▸ WHAT IS EXPECTED: Extract from the DSpace configuration excerpt the passage running from "4.2. Configuration File" to "of the properties.", copying it verbatim.

▸ PAGE EXCERPT:
4.2. Configuration File

 

The following settings are included in the DSpace config file dspace.cfg in [dspace]/config (or [dspace-source]/config prior to install).  It is important to ensure that there are no extraneous spaces after any of the properties.

 

# DSpace installation directory

dspace.dir = [dspace]

 

# DSpace base URL

dspace.url = [era-url]

 

# DSpace host name - should match base URL

dspace.hostname = [era-host]

 

# Name of the site

dspace.name = Edinburgh Research Archive

 

config.template.log4j.properties =

[dspace]/config/log4j.properties

config.template.log4j-handle-plugin.properties =

[dspace]/config/log4j-handle-plugin.properties

config.template.oaicat.properties =

[dspace]/config/oaicat.properties

config.template.oai-web.xml =

[dspace]/oai/WEB-INF/web.xml

 

 

##### Database settings #####

 

# URL for connecting to database

db.url = jdbc:postgresql://localhost:5432/dspace

 

# JDBC Driver

db.driver = org.postgresql.Driver

 

# Database username and password

db.username = dspace

db.password = [database-pw]

 

 

##### Email settings ######

 

# SMTP mail server

mail.server=mailrelay.ed.ac.uk

 

# From address for mail

mail.from.address = [admin-email]

 

# Currently limited to one recipient!

feedback.recipient = [admin-email]

 

# General site administration (Webmaster) e-mail

mail.admin = [admin-email]

 

# Recipient for server errors and alerts

alert.recipient = [admin-email]

 

 

#### File Storage ######

 

# Asset (bitstream) store number 0 (zero)

assetstore.dir = [dspace]/assetstore

 

# Specify extra asset stores like this, counting from 1 upwards:

# assetstore.dir.1 = /second/assetstore

# assetstore.dir.2 = /third/assetstore

 

# Specify the number of the store to use for new bitstreams with this

# property.  The default is 0 (zero) which corresponds to the

# 'assetstore.dir' above

# assetstore.incoming = 1

 

# Directory for history serializations

history.dir = [dspace]/history

 

# Where to put search index files

search.dir = [dspace]/search

 

# Where to put the logs

log.dir = [dspace]/log

 

# Where to temporarily store uploaded files

upload.temp.dir = /tmp

 

# Maximum size of uploaded files in bytes, must be positive

# 512Mb

upload.max = 536870912

 

 

##### Handle settings ######

 

# CNRI Handle prefix

handle.prefix = [handle]

 

# Directory for installing Handle server files

handle.dir = [handle-server]

 

 

##### Web UI Settings ######

 

# The site authenticator - must implement

# org.dspace.app.webui.SiteAuthenticator

webui.site.authenticator = org.dspace.app.webui.SimpleAuthenticator

 

# Certificate authority

webui.cert.ca = [dspace]/etc/certificate-ca.pem

 

# If a user presents a valid Web certificate, but does not have an

# e-person record, should they automatically be given a new e-person

# record?

▸ RAW DATA:
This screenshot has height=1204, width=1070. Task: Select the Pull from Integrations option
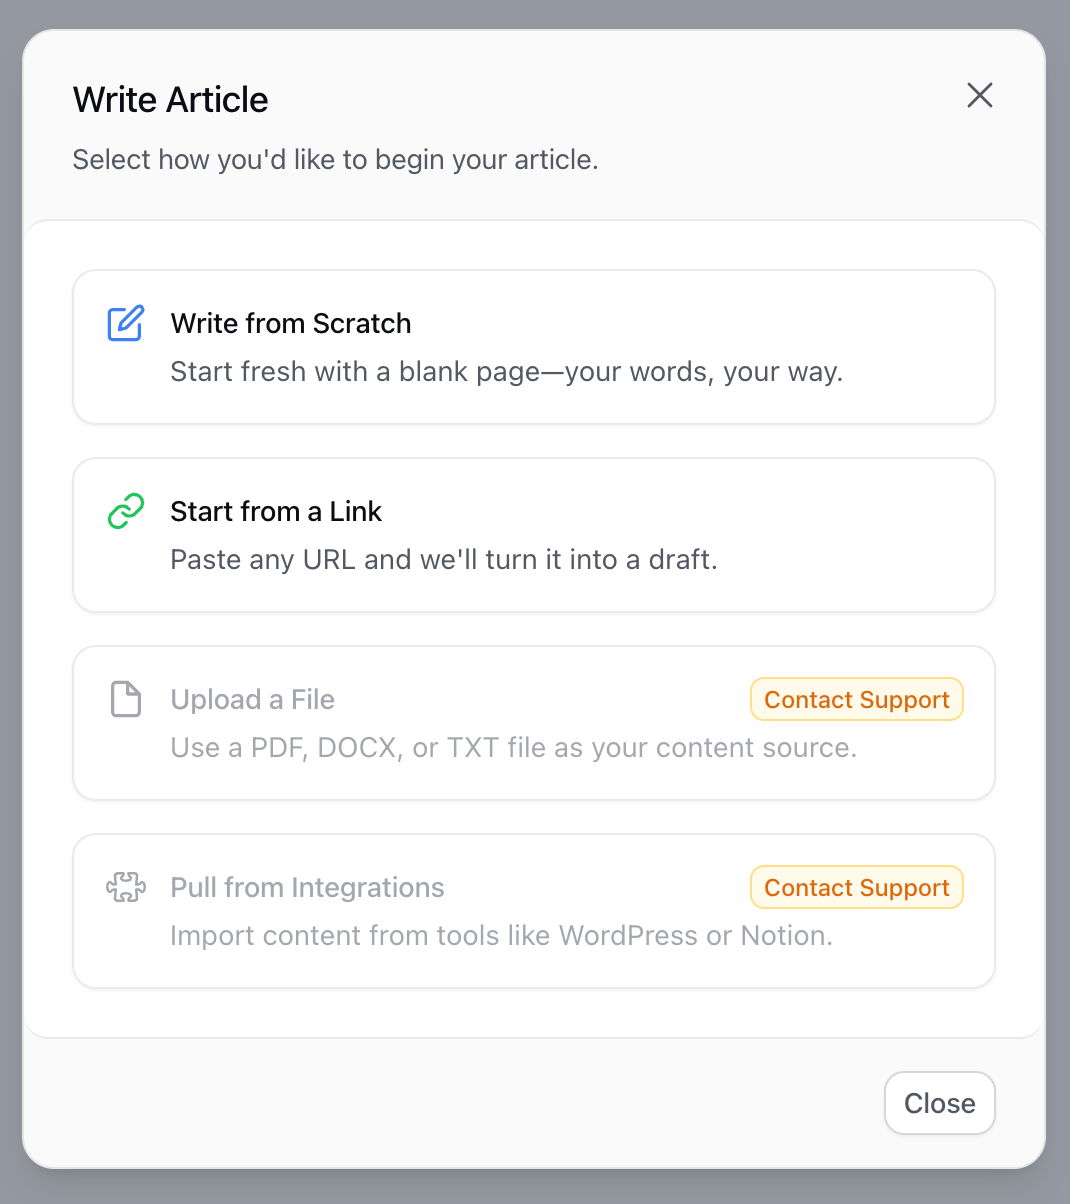534,911
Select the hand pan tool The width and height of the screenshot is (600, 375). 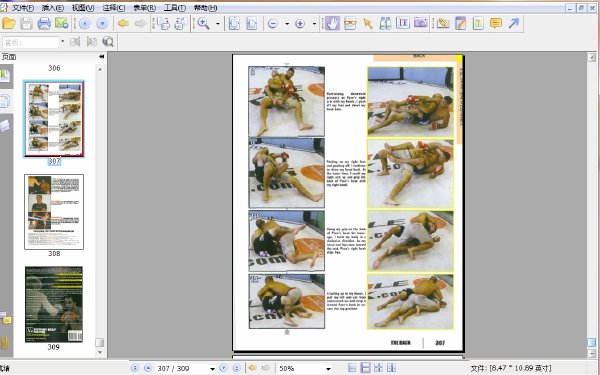pyautogui.click(x=332, y=24)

▸ OUTPUT FOR THIS EXERCISE:
4.2. Configuration File

 

The following settings are included in the DSpace config file dspace.cfg in [dspace]/config (or [dspace-source]/config prior to install).  It is important to ensure that there are no extraneous spaces after any of the properties.